Yazıcı a déclaré que 10 ans s'étaient écoulés depuis le 15 juillet, mais qu'aucun grain de poussière sur lui n'avait été enlevé, et après avoir posé les questions : « Les forces armées turques et les dirigeants autorisés n'ont-ils aucune responsabilité ? Tous les soldats arrêtés, du soldat au général d'armée, étaient-ils coupables ? Comment, par qui et quand cette situation a-t-elle été décidée ? », il a fait les allégations suivantes :

« Cette nuit-là, Binali Yıldırım et Hulusi Akar devaient également être tués. Hulusi Akar devrait remercier Mehmet Dişli. Je respecte toujours Hulusi Akar. Mais le fait que Mehmet Dişli soit en prison est son incohérence.
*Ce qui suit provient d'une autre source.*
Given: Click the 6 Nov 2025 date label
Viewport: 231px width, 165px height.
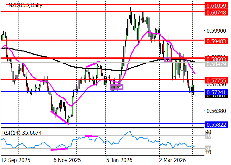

Hulusi Akar m'appelait chaque semaine. Mais le 15 juillet, il ne m'appelle pas, il appelle le chef de la sécurité du Président. J'aurais pu les mettre face à face avec le Reis, je ne l'ai pas fait. Qu'il sorte, qu'il raconte Dişli et les innocents ici. J'ai entendu dire qu'il était toujours à la recherche d'un ministère. J'attends qu'il raconte une miette de vérité. »

Dans la dernière partie de sa défense aujourd'hui, Yazıcı a commencé à décrire les caractéristiques de Caligula et d'Hitler, ce à quoi le président du tribunal a demandé le rapport avec le procès. Yazıcı a répondu : « Nous ne devrions pas rester silencieux face à la persécution et au génocide à Gaza », tout en ajoutant : « J'ai vu, j'ai été témoin, j'ai entendu. Y a-t-il un grand péché que ceux que vous avez nourris à vos côtés en leur donnant des postes et des fonctions n'aient pas commis ? »

L'audience se poursuivra demain avec la suite de la défense d'Ali Yazıcı.